» **WHAT TO PRODUCE**
Where the entries below show "Viewport: 919px width, 452px", begin there and print that line and all following lines exactly, through the last, omitting pictures.

Stored data
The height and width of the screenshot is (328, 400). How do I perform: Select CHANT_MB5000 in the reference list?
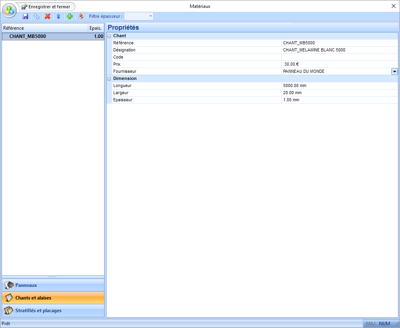coord(28,36)
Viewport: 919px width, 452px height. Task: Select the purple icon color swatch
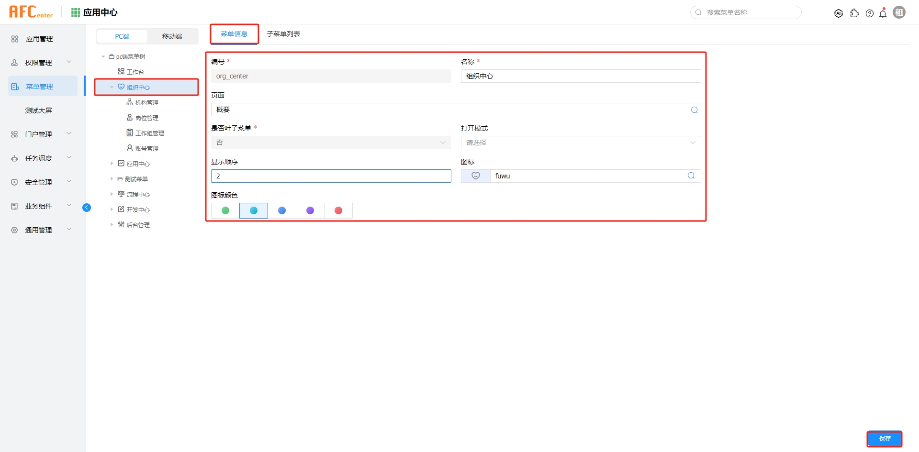click(310, 210)
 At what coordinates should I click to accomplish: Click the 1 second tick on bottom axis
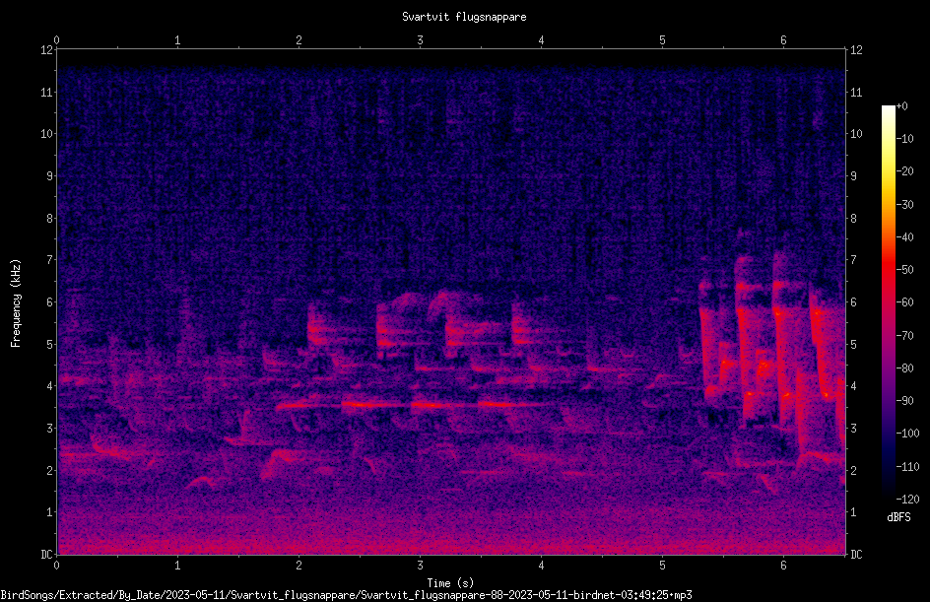coord(177,566)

» **ANSWER SECTION**
Viewport: 919px width, 452px height. Task: Select the purple icon color swatch
click(310, 210)
 At what coordinates should I click to accomplish: Click the 1 second tick on bottom axis
coord(177,566)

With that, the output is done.